Le pegué un trago a mi copa para no resoplar, pero al final lo solté porque de alguna forma u otra, íbamos a hablar las cosas y creo que lo necesitaba. Entender por qué Nate no luchó más por nosotros era algo que necesitaba.
—Tú, pero empezaste a ser un gilipollas.
Ladeó la cabeza, intrigado, más de lo que me esperaba porque para mi era muy obvio su cambio y lo que nos pasó.
—¿De verdad crees que soy tan gilipollas? Sé sincera.
¿Sincera?
—Esta noche solo un poco, pero nuestros últimos años de relación lo eras demasiado —suspiré, ¿no habíamos hablado antes de eso?—. En el otro piso en el que vivíamos ya empezabas a ser un completo imbécil pero cuando nos mudamos a esta casa... Me parece que el dinero te cegó. No te iba bien que siguiera trabajando en el gimnasio, ni que echara de menos vivir en un sitio pequeño, ni que no quisiera una estúpida niñera o alguien que nos cocinara o limpiara...

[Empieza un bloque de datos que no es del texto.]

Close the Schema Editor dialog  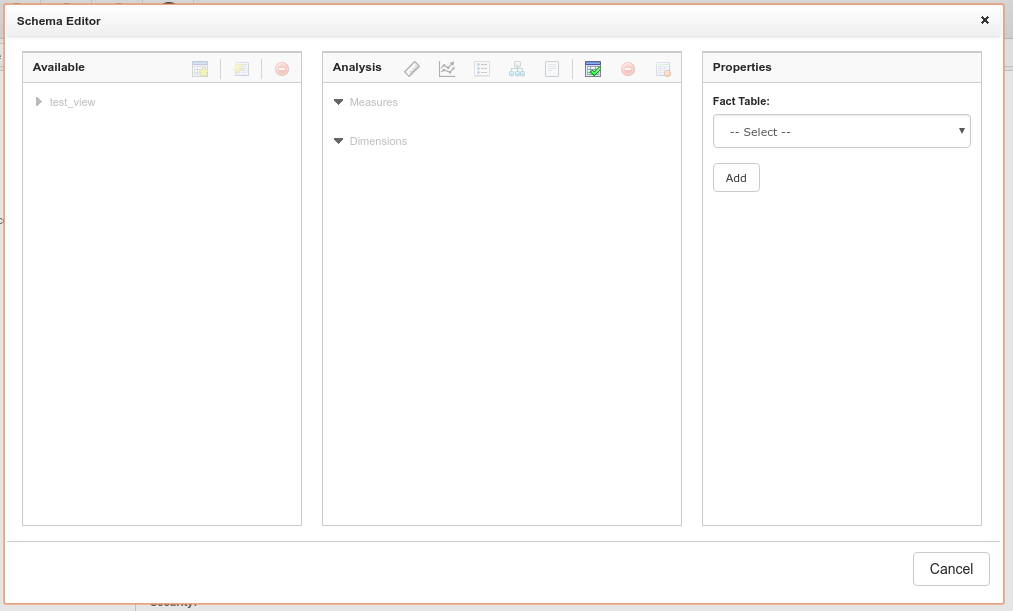coord(984,20)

—¿Y por qué coño querías seguir con la vida de mierda que llevábamos en aquel apartamento que era una caja de zapatos, Faith? Te prometí una buena vida y era lo que quería darte. ¿A ti eso no te entraba en la cabeza? —una parte de su voz sonaba enfadada, como todas aquellas veces que se enfadaba cuando le gritaba lo mucho que odiaba tener a una mujer haciéndonos la cena todos los días de la semana.

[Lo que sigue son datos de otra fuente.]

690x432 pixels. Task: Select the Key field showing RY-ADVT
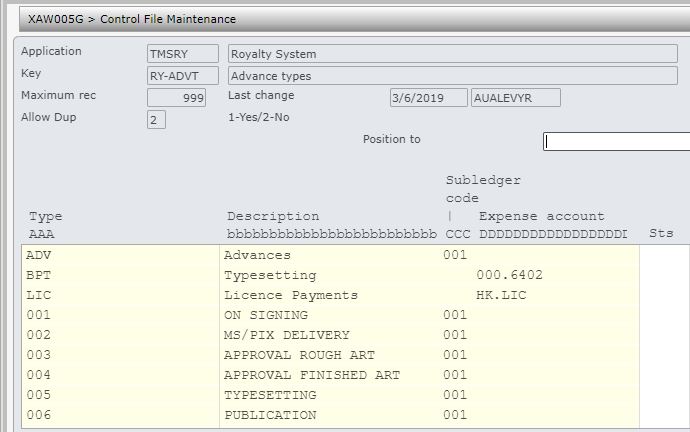coord(183,76)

No era eso lo que quería. Mi buena vida no era el dinero ni el lujo.
—Creo que no teníamos el mismo concepto de "buena vida", y está genial que a ti te guste el dinero y fardar y tener veinte trajes en el armario; pero a mi no me gusta.
Se revolvió, y de alguna forma u otra cuando echó el brazo sobre el respaldo, sus dedos llegaron a tocarme el hombro y empezó a enredarse un mechón de mi pelo oscuro.
—¿Y qué te gusta? ¿Qué esperabas de mi?
Pudiendo notar los ligeros movimientos de sus dedos entre mi pelo, estuve tentada a decirle que lo que esperaba de él era justo eso: pasarnos las noches hablando de cualquier cosa estando allí sentados mientras me acariciaba. Podríamos haber recordado nuestra adolescencia juntos, las veces que me hacía saltar por la ventana de mi casa, o algo más adulto, como cuando se puso a llorar cuando le conté que estaba embarazada.
Yo quería eso, no estar tirada en un sofá de madrugada esperándolo a que llegara de sus fiestas.
—No lo sé —admití tras pensar—. Supongo que no esperaba que todo cambiara tanto. Echaba de menos lo que teníamos cuando no viajabas tanto y cuando no llegabas borracho y a saber qué más a las tantas de la madrugada mientras me quedaba aquí sola cuidando de Alan. Y tampoco me gustaba desconfiar de ti —confesé, por primera vez me lo admití a mí misma también.
Nate se puso tenso, dejó de jugar con mi pelo y frunció tanto el ceño... Como si hubiera dicho la mayor locura del mundo.